WORK INSTRUCTION
Each entry should be restated word for word, with all pictures left out.

RECORDS FOR THIS TASK
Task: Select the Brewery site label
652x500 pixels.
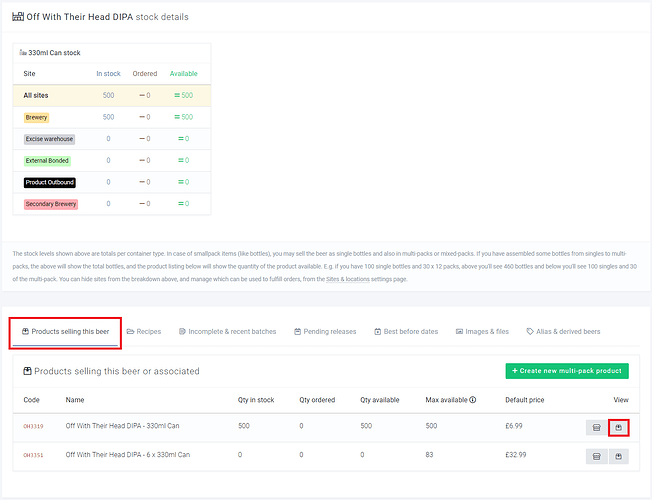Action: 37,117
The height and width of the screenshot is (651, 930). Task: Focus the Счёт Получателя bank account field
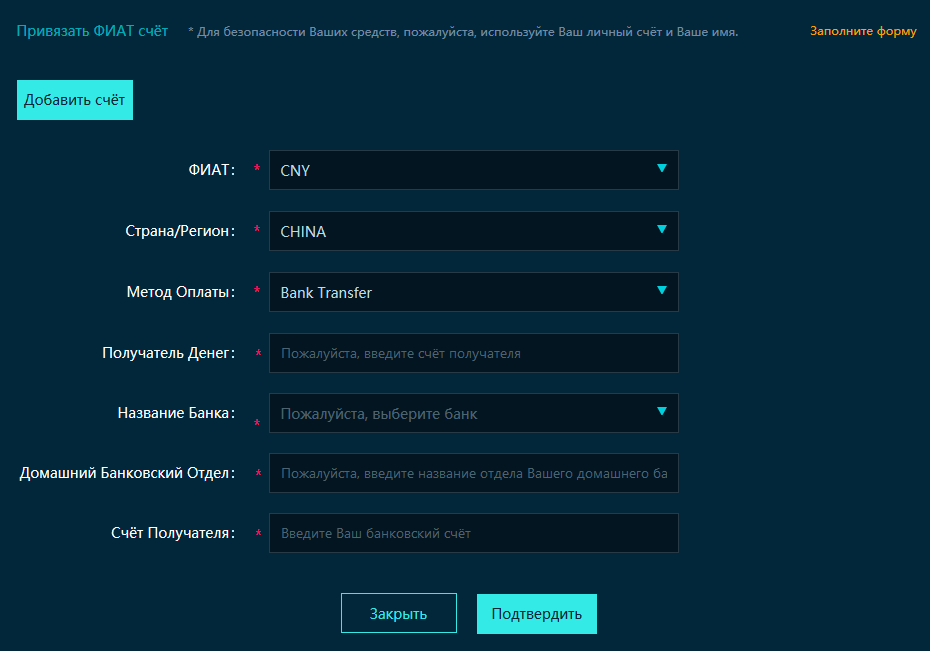pyautogui.click(x=473, y=533)
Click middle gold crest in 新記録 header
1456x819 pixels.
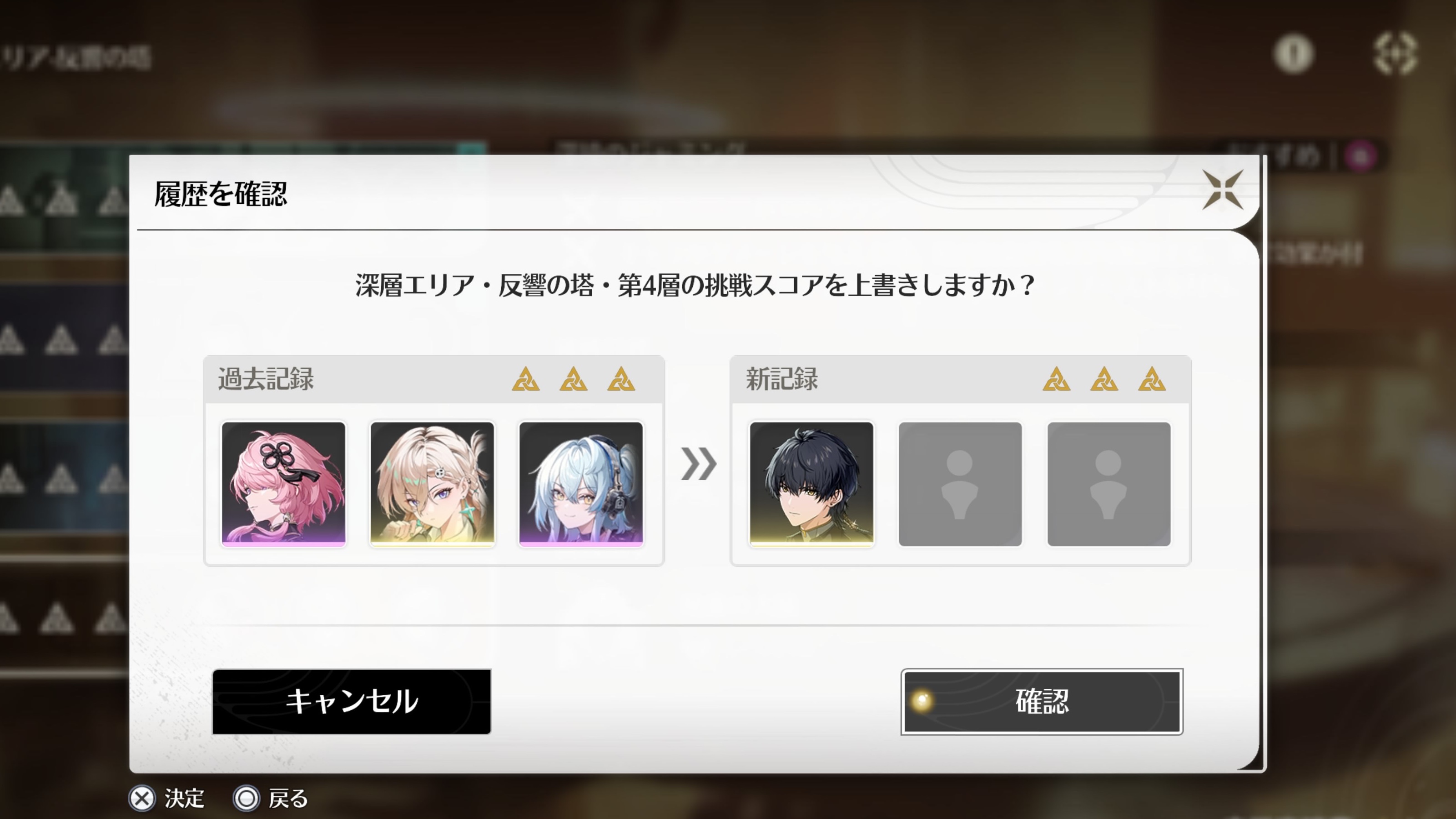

EXPECTED OUTPUT
Task: Select the Brewery site label
652x500 pixels.
Action: 37,117
The height and width of the screenshot is (651, 930). Task: Focus the Счёт Получателя bank account field
pyautogui.click(x=473, y=533)
Click middle gold crest in 新記録 header
1456x819 pixels.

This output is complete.